Stored entries
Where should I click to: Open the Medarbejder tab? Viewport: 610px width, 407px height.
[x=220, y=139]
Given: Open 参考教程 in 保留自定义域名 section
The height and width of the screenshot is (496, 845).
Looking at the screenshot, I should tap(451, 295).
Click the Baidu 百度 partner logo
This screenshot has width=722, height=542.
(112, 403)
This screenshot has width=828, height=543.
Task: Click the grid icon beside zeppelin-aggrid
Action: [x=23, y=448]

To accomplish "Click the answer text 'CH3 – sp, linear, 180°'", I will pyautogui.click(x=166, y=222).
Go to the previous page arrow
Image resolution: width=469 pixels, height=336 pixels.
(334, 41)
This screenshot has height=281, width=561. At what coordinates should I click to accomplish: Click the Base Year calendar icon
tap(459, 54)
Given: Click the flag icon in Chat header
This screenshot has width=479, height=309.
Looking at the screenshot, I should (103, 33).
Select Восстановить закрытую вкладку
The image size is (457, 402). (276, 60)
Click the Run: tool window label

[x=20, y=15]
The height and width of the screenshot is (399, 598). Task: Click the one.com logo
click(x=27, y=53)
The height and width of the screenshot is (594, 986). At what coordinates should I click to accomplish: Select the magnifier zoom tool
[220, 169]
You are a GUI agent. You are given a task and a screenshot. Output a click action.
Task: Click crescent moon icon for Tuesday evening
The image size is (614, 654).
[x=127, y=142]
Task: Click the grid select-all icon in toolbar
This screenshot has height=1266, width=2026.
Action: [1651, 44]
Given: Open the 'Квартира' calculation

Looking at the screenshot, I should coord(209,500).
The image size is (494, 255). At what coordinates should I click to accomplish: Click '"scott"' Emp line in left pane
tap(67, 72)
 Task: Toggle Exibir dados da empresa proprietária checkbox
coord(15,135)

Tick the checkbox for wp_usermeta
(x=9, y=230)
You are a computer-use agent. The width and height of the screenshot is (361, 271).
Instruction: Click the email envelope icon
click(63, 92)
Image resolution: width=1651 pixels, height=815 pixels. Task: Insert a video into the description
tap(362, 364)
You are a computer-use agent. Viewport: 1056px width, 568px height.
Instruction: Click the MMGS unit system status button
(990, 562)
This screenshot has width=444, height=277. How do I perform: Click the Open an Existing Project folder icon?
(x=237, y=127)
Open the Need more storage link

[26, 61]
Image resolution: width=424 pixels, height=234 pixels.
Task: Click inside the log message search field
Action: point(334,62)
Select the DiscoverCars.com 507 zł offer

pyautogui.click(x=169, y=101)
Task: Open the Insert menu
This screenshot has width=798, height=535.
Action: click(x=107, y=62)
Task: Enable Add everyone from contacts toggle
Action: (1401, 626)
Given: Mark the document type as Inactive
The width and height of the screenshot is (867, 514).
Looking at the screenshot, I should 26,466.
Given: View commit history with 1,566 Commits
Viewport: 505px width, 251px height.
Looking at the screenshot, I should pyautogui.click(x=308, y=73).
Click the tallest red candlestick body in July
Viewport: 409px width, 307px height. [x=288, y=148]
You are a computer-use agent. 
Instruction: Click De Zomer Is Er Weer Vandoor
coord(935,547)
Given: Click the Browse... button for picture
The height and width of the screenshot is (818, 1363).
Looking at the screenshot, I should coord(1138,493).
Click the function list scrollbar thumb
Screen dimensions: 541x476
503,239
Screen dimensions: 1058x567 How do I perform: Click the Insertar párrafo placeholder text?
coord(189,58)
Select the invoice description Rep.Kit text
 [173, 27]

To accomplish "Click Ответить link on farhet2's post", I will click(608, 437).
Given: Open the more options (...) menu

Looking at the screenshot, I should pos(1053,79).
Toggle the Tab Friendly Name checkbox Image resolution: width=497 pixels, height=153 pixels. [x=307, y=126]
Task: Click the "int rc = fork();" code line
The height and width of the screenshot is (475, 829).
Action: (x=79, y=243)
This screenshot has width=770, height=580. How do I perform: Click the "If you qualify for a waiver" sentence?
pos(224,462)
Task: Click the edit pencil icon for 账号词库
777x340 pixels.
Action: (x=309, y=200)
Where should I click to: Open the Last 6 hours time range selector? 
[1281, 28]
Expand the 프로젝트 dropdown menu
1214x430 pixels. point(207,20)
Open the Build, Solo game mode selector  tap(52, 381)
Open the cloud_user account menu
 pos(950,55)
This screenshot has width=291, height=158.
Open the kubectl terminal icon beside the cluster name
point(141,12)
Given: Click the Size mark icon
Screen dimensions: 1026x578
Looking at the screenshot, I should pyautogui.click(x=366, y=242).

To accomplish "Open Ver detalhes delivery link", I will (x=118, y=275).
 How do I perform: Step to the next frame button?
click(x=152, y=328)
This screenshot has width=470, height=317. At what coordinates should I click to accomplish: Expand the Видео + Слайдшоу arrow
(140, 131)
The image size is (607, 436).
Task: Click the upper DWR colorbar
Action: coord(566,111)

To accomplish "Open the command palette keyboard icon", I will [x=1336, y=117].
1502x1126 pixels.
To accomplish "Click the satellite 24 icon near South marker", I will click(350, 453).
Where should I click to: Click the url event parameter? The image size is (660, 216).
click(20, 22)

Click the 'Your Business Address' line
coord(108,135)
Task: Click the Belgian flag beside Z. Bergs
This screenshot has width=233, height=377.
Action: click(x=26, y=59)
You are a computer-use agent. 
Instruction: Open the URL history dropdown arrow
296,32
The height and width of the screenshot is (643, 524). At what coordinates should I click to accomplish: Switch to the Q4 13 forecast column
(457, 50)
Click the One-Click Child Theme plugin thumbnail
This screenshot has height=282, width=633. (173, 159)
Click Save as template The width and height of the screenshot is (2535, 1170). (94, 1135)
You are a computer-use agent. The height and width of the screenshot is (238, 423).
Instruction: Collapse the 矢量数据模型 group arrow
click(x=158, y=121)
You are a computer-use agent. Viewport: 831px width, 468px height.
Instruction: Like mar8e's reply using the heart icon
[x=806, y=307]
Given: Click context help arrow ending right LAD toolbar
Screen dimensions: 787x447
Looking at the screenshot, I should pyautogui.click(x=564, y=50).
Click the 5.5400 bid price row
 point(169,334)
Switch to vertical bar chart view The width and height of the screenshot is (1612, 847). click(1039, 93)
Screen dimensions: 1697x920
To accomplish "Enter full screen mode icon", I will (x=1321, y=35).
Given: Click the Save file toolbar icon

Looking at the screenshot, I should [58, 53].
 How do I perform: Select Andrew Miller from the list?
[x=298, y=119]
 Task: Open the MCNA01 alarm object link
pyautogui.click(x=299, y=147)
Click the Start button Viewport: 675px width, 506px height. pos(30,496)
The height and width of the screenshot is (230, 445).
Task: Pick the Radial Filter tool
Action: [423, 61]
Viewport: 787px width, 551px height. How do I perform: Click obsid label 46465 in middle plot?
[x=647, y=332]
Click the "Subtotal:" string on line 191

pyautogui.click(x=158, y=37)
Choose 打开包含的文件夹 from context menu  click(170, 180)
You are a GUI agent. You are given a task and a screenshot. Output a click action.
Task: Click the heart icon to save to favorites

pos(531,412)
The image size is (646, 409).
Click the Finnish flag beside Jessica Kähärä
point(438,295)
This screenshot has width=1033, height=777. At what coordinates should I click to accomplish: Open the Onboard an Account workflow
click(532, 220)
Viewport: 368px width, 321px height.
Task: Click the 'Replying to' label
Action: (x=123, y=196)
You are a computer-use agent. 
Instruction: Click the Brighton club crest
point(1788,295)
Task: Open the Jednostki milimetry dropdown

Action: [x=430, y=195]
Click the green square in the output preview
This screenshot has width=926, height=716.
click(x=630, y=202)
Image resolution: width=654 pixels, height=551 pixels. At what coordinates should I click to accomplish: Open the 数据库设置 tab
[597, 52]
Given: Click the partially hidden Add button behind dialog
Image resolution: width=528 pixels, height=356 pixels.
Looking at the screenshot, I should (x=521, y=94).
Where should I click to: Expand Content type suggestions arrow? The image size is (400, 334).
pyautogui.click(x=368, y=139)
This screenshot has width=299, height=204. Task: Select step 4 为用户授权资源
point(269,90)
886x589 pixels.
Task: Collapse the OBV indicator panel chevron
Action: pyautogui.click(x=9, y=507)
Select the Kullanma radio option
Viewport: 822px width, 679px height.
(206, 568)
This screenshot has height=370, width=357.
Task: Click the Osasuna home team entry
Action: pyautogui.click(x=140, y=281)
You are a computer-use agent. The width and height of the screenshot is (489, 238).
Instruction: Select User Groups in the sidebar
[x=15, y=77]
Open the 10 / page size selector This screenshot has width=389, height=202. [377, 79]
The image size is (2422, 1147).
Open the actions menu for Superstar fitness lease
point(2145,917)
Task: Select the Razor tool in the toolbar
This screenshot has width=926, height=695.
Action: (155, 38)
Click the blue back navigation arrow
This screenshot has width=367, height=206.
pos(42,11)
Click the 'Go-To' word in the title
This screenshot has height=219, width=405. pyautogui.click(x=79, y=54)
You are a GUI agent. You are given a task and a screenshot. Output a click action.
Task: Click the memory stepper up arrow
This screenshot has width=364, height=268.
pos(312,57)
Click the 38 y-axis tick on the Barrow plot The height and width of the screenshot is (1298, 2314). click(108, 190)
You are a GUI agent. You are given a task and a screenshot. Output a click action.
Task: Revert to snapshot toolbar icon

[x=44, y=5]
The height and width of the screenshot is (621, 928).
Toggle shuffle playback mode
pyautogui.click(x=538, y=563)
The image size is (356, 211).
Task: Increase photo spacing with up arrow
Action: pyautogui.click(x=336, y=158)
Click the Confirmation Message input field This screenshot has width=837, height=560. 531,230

§ **Exercise requirements**
Arrange the records above as a numbered list, from the line with "Click the function list scrollbar thumb" to the line with "point(141,12)", with blank lines left out.

§ **Written solution**
1. Click the function list scrollbar thumb
2. Screen dimensions: 541x476
3. 503,239
4. Screen dimensions: 1058x567 How do I perform: Click the Insertar párrafo placeholder text?
5. coord(189,58)
6. Select the invoice description Rep.Kit text
7.  [173, 27]
8. To accomplish "Click Ответить link on farhet2's post", I will click(608, 437).
9. Given: Open the more options (...) menu
10. Looking at the screenshot, I should pos(1053,79).
11. Toggle the Tab Friendly Name checkbox Image resolution: width=497 pixels, height=153 pixels. [x=307, y=126]
12. Task: Click the "int rc = fork();" code line
13. The height and width of the screenshot is (475, 829).
14. Action: (x=79, y=243)
15. This screenshot has width=770, height=580. How do I perform: Click the "If you qualify for a waiver" sentence?
16. pos(224,462)
17. Task: Click the edit pencil icon for 账号词库
18. 777x340 pixels.
19. Action: (x=309, y=200)
20. Where should I click to: Open the Last 6 hours time range selector? 
21. [1281, 28]
22. Expand the 프로젝트 dropdown menu
23. 1214x430 pixels. point(207,20)
24. Open the Build, Solo game mode selector  tap(52, 381)
25. Open the cloud_user account menu
26.  pos(950,55)
27. This screenshot has width=291, height=158.
28. Open the kubectl terminal icon beside the cluster name
29. point(141,12)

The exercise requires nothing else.